I’ve been doing experiments on game AI, tactic team AI to be specific. And currently I’m looking forward to make use of a heatmap.
My idea is to make a grid map and assign heat value (or temperature) on grids so that it represents value of some property that can be reasoned about by an agent. An example would be to represent the potential danger. Think of a group of defenders who wants to defend a room with two entrance from waves of zombies. The area close to the two entrances are most dangerous, therefore have highest temperature in the heatmap. In addition to those two points, places nearby should also be ranked more dangerous than any other places. And a corner of the room could be a safer place to hold (although it’s not always true).
However I’d like the heatmap to have some extra characteristics. Namely, I want the emission of the heat satisfy this constraint:
The narrower the space is, the harder for the heat to go away.
It makes sense because it’s most dangerous if you are trapped in a small cage or a narrow corridor with a ruthless zombie than in a open space, where you can run and turn freely.
My first implementation attempt is to use Breadth-First Search to spread the heat and decrease the energy as it goes farther and farther. And to satisfy the requirement above, I made the decrease factor negatively related to the number of open spaces (neighbor grid without obstacles) next to a grid. For instance, let’s say first there’s a heat source somewhere in the grid field, and 5 out of it’s 8 neighbors are obstacles. And those 3 open neighbors will share all the energy the heat source emits. On the other hand, if all 8 neighbors of some heat source are open, the heat emit will be evenly distributed among them, therefore each neighbor receives less energy.

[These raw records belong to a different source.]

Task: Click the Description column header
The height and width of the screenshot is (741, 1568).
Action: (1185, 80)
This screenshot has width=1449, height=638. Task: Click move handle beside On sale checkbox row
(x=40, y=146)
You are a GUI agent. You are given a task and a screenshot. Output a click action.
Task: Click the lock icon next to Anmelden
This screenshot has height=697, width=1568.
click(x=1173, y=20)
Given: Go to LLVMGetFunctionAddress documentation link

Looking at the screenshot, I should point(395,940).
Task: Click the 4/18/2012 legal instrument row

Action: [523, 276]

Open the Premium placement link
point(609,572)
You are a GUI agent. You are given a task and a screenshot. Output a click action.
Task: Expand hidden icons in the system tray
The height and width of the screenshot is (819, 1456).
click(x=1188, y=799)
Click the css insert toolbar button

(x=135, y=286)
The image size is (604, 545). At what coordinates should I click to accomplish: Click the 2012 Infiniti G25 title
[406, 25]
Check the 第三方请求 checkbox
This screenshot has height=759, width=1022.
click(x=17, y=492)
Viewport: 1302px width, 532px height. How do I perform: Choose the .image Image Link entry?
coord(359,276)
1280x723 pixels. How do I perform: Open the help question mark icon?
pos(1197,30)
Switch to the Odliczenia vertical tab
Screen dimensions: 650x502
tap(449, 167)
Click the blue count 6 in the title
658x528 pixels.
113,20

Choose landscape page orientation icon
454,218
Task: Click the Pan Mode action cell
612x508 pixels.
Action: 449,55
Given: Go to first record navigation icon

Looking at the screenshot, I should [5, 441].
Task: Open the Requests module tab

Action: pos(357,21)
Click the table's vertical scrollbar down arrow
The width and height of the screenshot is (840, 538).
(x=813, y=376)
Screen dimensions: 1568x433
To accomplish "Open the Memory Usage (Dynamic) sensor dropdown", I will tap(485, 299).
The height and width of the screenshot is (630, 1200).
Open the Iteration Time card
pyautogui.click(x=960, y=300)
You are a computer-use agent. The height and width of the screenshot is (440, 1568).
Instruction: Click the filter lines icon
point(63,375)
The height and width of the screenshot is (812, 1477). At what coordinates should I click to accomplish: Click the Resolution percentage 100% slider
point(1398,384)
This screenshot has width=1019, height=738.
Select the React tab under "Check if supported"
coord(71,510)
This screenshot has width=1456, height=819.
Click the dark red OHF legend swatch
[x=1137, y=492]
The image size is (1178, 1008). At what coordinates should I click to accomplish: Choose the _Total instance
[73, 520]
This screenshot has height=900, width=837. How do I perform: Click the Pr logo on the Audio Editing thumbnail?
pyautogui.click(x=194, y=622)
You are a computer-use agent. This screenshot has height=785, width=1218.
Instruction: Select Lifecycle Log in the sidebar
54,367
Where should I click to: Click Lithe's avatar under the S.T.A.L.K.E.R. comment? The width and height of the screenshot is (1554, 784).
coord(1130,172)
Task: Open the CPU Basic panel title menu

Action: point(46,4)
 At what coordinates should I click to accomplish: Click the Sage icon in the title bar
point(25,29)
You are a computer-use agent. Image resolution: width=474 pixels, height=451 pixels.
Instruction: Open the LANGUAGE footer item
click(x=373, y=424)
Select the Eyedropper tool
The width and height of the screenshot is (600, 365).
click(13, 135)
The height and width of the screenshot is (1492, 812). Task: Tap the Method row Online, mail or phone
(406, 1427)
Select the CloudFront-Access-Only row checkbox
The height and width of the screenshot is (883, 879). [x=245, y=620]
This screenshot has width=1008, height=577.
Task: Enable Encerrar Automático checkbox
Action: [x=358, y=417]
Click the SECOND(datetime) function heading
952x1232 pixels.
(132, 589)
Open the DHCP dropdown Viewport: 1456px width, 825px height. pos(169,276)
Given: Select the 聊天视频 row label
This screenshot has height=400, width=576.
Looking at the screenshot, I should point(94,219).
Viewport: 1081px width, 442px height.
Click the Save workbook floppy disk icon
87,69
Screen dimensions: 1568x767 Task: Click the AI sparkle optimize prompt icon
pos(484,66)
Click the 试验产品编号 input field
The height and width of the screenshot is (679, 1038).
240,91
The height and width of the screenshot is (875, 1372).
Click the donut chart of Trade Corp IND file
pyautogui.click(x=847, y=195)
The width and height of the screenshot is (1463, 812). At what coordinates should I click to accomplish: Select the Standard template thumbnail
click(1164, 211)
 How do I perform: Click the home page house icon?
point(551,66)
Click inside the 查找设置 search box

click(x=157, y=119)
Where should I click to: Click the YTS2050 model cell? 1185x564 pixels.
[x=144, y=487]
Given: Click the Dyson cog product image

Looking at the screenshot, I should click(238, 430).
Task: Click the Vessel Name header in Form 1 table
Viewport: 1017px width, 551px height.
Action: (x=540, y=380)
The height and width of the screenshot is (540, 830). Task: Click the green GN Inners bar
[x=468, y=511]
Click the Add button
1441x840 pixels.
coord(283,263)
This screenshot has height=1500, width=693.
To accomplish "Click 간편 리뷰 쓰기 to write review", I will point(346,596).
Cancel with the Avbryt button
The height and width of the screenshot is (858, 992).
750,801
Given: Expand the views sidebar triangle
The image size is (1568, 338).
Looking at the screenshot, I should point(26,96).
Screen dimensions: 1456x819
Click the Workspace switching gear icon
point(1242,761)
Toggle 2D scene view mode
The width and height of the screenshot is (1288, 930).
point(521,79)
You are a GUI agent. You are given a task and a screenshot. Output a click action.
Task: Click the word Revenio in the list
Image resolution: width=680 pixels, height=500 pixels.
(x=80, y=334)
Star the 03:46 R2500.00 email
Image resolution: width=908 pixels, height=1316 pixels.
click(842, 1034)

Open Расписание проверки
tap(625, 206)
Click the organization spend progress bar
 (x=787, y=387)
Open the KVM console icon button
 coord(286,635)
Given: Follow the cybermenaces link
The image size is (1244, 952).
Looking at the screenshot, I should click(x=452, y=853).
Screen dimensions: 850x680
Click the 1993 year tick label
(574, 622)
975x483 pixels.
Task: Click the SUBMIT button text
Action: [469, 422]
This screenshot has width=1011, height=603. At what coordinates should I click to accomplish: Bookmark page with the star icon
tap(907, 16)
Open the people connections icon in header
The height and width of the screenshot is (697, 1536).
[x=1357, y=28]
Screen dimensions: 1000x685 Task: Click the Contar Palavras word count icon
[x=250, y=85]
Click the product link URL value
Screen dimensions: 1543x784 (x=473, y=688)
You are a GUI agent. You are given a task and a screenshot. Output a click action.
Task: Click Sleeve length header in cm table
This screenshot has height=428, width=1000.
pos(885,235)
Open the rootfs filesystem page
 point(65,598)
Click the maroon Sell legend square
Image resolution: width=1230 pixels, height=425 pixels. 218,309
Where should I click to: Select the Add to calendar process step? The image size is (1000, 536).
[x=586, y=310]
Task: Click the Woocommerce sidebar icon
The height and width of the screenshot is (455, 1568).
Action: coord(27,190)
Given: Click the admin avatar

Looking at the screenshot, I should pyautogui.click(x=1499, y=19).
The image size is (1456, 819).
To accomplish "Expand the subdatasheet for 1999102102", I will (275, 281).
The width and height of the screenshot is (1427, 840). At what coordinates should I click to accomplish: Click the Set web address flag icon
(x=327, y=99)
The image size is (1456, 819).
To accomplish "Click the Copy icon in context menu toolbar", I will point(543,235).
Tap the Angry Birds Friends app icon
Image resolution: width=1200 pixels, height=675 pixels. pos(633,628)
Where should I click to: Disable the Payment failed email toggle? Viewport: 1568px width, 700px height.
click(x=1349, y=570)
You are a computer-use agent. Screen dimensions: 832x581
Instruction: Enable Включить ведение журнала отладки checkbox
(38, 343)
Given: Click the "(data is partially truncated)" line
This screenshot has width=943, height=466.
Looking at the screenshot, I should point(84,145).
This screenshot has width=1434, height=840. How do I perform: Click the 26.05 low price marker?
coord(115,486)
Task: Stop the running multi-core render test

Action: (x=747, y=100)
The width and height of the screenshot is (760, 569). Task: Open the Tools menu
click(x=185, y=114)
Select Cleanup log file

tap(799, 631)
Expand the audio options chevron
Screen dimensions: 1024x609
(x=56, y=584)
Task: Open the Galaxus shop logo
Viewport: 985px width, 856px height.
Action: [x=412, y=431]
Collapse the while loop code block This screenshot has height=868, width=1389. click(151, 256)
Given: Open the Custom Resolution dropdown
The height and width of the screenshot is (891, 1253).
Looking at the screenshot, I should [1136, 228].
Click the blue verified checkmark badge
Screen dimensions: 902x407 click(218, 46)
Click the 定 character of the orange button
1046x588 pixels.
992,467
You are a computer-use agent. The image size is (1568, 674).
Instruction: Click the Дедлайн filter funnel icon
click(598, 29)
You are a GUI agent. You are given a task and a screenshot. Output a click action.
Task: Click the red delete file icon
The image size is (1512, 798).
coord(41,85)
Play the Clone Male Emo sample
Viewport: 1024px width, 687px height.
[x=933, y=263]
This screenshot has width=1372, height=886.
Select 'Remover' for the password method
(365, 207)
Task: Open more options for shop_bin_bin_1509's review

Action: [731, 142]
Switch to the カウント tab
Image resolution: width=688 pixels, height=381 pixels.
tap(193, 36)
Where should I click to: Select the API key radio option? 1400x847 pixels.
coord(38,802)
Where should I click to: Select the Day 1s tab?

Intuitively this method tends to keep energy in small room and makes heat in narrow hallways to travel further before the energy becomes insignificant, than in a wide open space. However, the experiment didn’t work out well.
In the experiment I use the number of grids a heat source can influence to indicate whether this model makes sense. In common sense, a heat source with the same initial energy should influence same number of grids regardless of geometry, assuming the obstacles are made of insulation materials. But this naive model cannot guarantee it. Also, exponentially decreasing energy feels wrong. You can see the results from the image below. (Depth of green-ish color indicates the energy. Two heat sources are on the same row, different columns of the field)
Next step I’ll figure out how to preserve the area of influence on any geometry, and try to invite some 1/distance^2 like factor into the function because it feels more natural.